See also: Peer-to-Peer Product-Service Systems


"Service designers create product service systems, which are a way to facilitate access to everyday conveniences through organized sharing, while maintaining (or even elevating) our quality of life. The classic example of this, which we reference frequently, is car-sharing. The concept has been around for decades, but recently, it was hugely inconvenient and inefficient. Technology has revolutionized the car-sharing experience by allowing a person to instantaneously locate a car, unlock it and drive away with nothing but a cell phone and a swipe card. We get the personal mobility without the annoyances of car ownership, and by participating in a car-sharing service, we help to remove up to twenty passenger cars from the road. In effect, you dematerialize the car, getting the ride without the hunk of metal and gallons of oil. This is important because while it might seem surprising, almost half of energy a car uses in its lifetime goes to manufacturing and disposal, meaning that no matter how hard we try to drive less, if we own a car, much of the energy is sucks up has already been spent.
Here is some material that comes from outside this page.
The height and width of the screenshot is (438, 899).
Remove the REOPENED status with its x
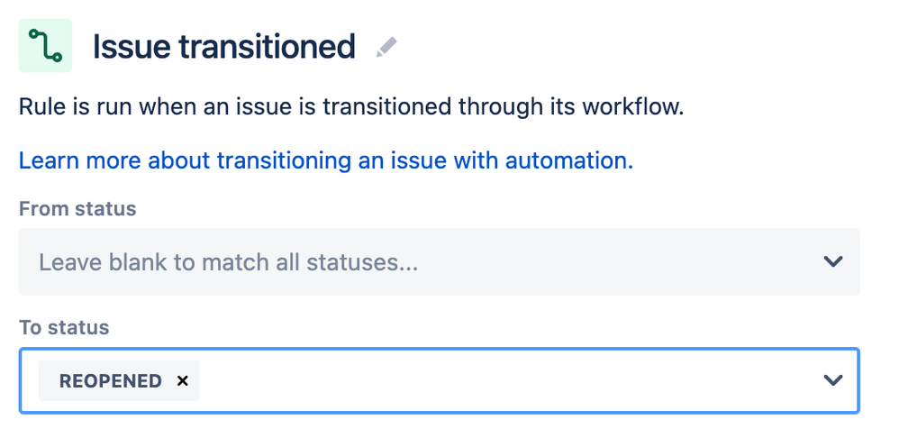click(x=182, y=380)
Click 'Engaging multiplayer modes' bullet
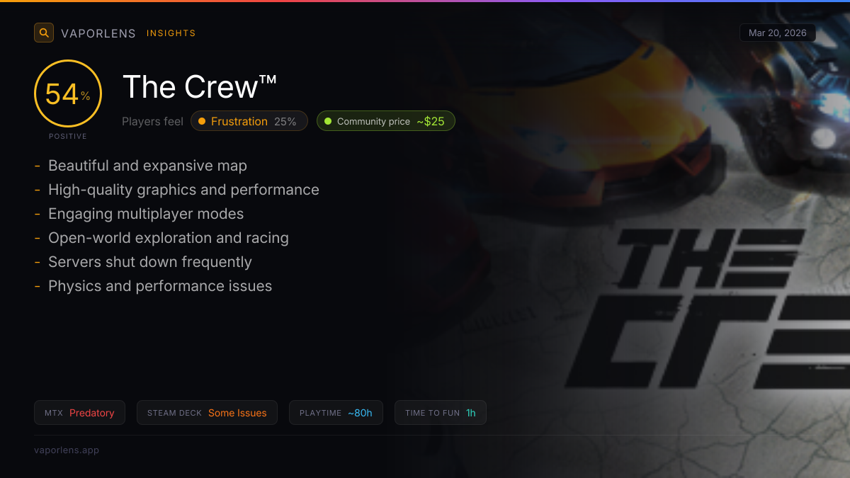850x478 pixels. [145, 214]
Product service systems are now being designed to address many other needs. In urban areas, they make dense living in compact spaces more pleasant by requiring less stuff to live a comfortable life. In addition, sharing systems encourage people to get acquainted with their neighbors and larger community, which increases safety and livability. Some service designers envision a world where people will lust after services the way they currently lust after consumer goods -- what London design crew Live/Work calls "service envy." It such a shift in attitudes can really happen, we'll be that much closer to transforming our material world." (


Rebecca Tuhus-Dubrow:

" Though we tend to use the word "consumption" to refer to all purchases, Braungart and McDonough drew a distinction between "consumables" and "products of service." Items in the former category – tomatoes, Chapstick – are used up by their owners; they are indeed consumed. The second category, though, consists of products that endure – cars, refrigerators, vacuum cleaners – and we buy them for the results they provide (transportation, preserved food, floors free of dust bunnies).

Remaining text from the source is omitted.